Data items
*** Block opens ***

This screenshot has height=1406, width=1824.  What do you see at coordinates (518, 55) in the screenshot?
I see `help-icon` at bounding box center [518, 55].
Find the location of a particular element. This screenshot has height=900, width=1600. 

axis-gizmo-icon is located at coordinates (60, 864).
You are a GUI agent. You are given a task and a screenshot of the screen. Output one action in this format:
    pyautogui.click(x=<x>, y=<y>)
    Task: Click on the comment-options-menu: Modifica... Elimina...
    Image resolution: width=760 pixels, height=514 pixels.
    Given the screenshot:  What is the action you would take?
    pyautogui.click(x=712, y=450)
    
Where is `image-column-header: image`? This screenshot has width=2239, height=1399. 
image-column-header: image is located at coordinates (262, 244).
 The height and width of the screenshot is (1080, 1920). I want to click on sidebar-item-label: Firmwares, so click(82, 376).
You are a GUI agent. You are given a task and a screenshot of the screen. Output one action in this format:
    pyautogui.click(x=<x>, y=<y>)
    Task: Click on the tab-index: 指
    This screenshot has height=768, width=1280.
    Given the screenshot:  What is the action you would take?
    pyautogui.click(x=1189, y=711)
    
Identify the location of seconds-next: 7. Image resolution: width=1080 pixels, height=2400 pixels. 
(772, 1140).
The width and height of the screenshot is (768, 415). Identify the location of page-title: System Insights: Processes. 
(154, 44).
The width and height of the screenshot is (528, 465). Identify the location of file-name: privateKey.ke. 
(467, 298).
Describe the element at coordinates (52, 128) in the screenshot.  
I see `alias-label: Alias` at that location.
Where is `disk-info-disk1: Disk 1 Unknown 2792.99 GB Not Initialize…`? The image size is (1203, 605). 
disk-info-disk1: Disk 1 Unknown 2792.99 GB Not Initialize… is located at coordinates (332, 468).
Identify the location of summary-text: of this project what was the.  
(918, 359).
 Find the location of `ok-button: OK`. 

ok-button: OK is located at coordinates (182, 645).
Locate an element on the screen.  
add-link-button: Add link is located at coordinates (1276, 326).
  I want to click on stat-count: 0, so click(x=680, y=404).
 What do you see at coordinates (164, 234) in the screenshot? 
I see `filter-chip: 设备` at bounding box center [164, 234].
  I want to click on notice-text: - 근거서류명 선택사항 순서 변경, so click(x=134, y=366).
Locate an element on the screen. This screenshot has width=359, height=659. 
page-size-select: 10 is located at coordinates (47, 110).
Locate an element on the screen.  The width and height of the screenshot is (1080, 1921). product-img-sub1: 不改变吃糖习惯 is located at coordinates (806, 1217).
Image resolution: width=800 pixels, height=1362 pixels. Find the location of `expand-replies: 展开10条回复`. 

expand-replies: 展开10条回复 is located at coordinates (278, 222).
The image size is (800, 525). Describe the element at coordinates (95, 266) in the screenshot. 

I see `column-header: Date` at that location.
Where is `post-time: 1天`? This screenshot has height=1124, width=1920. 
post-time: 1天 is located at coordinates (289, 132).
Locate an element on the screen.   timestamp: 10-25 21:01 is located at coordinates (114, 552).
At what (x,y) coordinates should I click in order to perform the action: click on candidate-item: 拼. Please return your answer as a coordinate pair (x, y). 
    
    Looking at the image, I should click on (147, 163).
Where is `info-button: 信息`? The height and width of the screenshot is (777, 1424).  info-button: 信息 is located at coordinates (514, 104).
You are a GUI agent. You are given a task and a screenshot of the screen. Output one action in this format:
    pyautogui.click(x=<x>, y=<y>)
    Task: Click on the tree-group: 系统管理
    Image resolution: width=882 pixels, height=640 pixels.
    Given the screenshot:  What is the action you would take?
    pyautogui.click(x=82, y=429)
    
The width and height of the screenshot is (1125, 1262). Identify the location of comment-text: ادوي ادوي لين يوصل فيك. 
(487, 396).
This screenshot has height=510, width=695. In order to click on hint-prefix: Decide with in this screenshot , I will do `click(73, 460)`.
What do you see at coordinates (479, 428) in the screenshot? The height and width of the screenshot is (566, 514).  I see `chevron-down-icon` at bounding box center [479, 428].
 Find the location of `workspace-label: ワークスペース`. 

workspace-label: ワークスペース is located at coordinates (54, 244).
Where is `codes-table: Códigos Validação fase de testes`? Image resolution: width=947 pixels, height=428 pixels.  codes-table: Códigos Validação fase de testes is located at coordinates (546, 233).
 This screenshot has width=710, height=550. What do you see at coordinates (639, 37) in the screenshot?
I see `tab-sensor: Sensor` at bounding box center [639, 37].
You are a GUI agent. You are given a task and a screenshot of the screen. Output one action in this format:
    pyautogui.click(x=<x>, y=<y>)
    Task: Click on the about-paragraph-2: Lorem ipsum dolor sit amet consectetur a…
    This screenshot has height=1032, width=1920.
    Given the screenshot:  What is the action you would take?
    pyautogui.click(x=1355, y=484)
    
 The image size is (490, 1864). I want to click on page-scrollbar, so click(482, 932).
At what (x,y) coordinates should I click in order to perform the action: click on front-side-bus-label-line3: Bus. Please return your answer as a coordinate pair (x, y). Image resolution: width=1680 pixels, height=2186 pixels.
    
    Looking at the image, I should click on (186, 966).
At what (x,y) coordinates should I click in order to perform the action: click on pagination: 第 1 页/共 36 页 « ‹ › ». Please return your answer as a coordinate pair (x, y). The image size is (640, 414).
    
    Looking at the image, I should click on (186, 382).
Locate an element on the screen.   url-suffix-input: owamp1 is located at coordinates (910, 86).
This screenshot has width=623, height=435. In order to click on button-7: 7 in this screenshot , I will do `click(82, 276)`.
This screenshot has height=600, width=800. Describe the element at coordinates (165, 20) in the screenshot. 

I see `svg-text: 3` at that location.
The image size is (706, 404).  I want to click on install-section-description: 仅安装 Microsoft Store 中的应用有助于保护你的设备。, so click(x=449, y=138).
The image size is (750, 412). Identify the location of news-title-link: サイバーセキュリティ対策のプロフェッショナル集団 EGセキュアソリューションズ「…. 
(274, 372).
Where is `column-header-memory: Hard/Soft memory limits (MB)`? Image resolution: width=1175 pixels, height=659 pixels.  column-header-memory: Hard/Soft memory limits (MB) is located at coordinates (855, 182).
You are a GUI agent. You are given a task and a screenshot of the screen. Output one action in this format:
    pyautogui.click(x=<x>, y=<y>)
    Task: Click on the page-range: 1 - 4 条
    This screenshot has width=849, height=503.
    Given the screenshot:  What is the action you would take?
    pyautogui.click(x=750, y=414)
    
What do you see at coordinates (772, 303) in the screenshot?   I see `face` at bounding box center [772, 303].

*** Block closes ***

§ Your objective
Copy every line of the data items above exactly as it appears.

§ Output for this exercise
This screenshot has height=1406, width=1824.  What do you see at coordinates (518, 55) in the screenshot?
I see `help-icon` at bounding box center [518, 55].
Find the location of a particular element. This screenshot has height=900, width=1600. 

axis-gizmo-icon is located at coordinates (60, 864).
You are a GUI agent. You are given a task and a screenshot of the screen. Output one action in this format:
    pyautogui.click(x=<x>, y=<y>)
    Task: Click on the comment-options-menu: Modifica... Elimina...
    Image resolution: width=760 pixels, height=514 pixels.
    Given the screenshot:  What is the action you would take?
    pyautogui.click(x=712, y=450)
    
Where is `image-column-header: image`? This screenshot has width=2239, height=1399. 
image-column-header: image is located at coordinates (262, 244).
 The height and width of the screenshot is (1080, 1920). I want to click on sidebar-item-label: Firmwares, so click(82, 376).
You are a GUI agent. You are given a task and a screenshot of the screen. Output one action in this format:
    pyautogui.click(x=<x>, y=<y>)
    Task: Click on the tab-index: 指
    This screenshot has height=768, width=1280.
    Given the screenshot:  What is the action you would take?
    pyautogui.click(x=1189, y=711)
    
Identify the location of seconds-next: 7. Image resolution: width=1080 pixels, height=2400 pixels. 
(772, 1140).
The width and height of the screenshot is (768, 415). Identify the location of page-title: System Insights: Processes. 
(154, 44).
The width and height of the screenshot is (528, 465). Identify the location of file-name: privateKey.ke. 
(467, 298).
Describe the element at coordinates (52, 128) in the screenshot.  
I see `alias-label: Alias` at that location.
Where is `disk-info-disk1: Disk 1 Unknown 2792.99 GB Not Initialize…`? The image size is (1203, 605). 
disk-info-disk1: Disk 1 Unknown 2792.99 GB Not Initialize… is located at coordinates (332, 468).
Identify the location of summary-text: of this project what was the.  
(918, 359).
 Find the location of `ok-button: OK`. 

ok-button: OK is located at coordinates (182, 645).
Locate an element on the screen.  
add-link-button: Add link is located at coordinates (1276, 326).
  I want to click on stat-count: 0, so click(x=680, y=404).
 What do you see at coordinates (164, 234) in the screenshot? 
I see `filter-chip: 设备` at bounding box center [164, 234].
  I want to click on notice-text: - 근거서류명 선택사항 순서 변경, so click(x=134, y=366).
Locate an element on the screen. This screenshot has width=359, height=659. 
page-size-select: 10 is located at coordinates (47, 110).
Locate an element on the screen.  The width and height of the screenshot is (1080, 1921). product-img-sub1: 不改变吃糖习惯 is located at coordinates (806, 1217).
Image resolution: width=800 pixels, height=1362 pixels. Find the location of `expand-replies: 展开10条回复`. 

expand-replies: 展开10条回复 is located at coordinates (278, 222).
The image size is (800, 525). Describe the element at coordinates (95, 266) in the screenshot. 

I see `column-header: Date` at that location.
Where is `post-time: 1天`? This screenshot has height=1124, width=1920. 
post-time: 1天 is located at coordinates (289, 132).
Locate an element on the screen.   timestamp: 10-25 21:01 is located at coordinates (114, 552).
At what (x,y) coordinates should I click in order to perform the action: click on candidate-item: 拼. Please return your answer as a coordinate pair (x, y). 
    
    Looking at the image, I should click on (147, 163).
Where is `info-button: 信息`? The height and width of the screenshot is (777, 1424).  info-button: 信息 is located at coordinates (514, 104).
You are a GUI agent. You are given a task and a screenshot of the screen. Output one action in this format:
    pyautogui.click(x=<x>, y=<y>)
    Task: Click on the tree-group: 系统管理
    Image resolution: width=882 pixels, height=640 pixels.
    Given the screenshot:  What is the action you would take?
    pyautogui.click(x=82, y=429)
    
The width and height of the screenshot is (1125, 1262). Identify the location of comment-text: ادوي ادوي لين يوصل فيك. 
(487, 396).
This screenshot has height=510, width=695. In order to click on hint-prefix: Decide with in this screenshot , I will do `click(73, 460)`.
What do you see at coordinates (479, 428) in the screenshot? The height and width of the screenshot is (566, 514).  I see `chevron-down-icon` at bounding box center [479, 428].
 Find the location of `workspace-label: ワークスペース`. 

workspace-label: ワークスペース is located at coordinates (54, 244).
Where is `codes-table: Códigos Validação fase de testes`? Image resolution: width=947 pixels, height=428 pixels.  codes-table: Códigos Validação fase de testes is located at coordinates (546, 233).
 This screenshot has width=710, height=550. What do you see at coordinates (639, 37) in the screenshot?
I see `tab-sensor: Sensor` at bounding box center [639, 37].
You are a GUI agent. You are given a task and a screenshot of the screen. Output one action in this format:
    pyautogui.click(x=<x>, y=<y>)
    Task: Click on the about-paragraph-2: Lorem ipsum dolor sit amet consectetur a…
    This screenshot has height=1032, width=1920.
    Given the screenshot:  What is the action you would take?
    pyautogui.click(x=1355, y=484)
    
 The image size is (490, 1864). I want to click on page-scrollbar, so click(482, 932).
At what (x,y) coordinates should I click in order to perform the action: click on front-side-bus-label-line3: Bus. Please return your answer as a coordinate pair (x, y). Image resolution: width=1680 pixels, height=2186 pixels.
    
    Looking at the image, I should click on (186, 966).
At what (x,y) coordinates should I click in order to perform the action: click on pagination: 第 1 页/共 36 页 « ‹ › ». Please return your answer as a coordinate pair (x, y). The image size is (640, 414).
    
    Looking at the image, I should click on (186, 382).
Locate an element on the screen.   url-suffix-input: owamp1 is located at coordinates (910, 86).
This screenshot has width=623, height=435. In order to click on button-7: 7 in this screenshot , I will do `click(82, 276)`.
This screenshot has height=600, width=800. Describe the element at coordinates (165, 20) in the screenshot. 

I see `svg-text: 3` at that location.
The image size is (706, 404).  I want to click on install-section-description: 仅安装 Microsoft Store 中的应用有助于保护你的设备。, so click(x=449, y=138).
The image size is (750, 412). Identify the location of news-title-link: サイバーセキュリティ対策のプロフェッショナル集団 EGセキュアソリューションズ「…. 
(274, 372).
Where is `column-header-memory: Hard/Soft memory limits (MB)`? Image resolution: width=1175 pixels, height=659 pixels.  column-header-memory: Hard/Soft memory limits (MB) is located at coordinates (855, 182).
You are a GUI agent. You are given a task and a screenshot of the screen. Output one action in this format:
    pyautogui.click(x=<x>, y=<y>)
    Task: Click on the page-range: 1 - 4 条
    This screenshot has width=849, height=503.
    Given the screenshot:  What is the action you would take?
    pyautogui.click(x=750, y=414)
    
What do you see at coordinates (772, 303) in the screenshot?   I see `face` at bounding box center [772, 303].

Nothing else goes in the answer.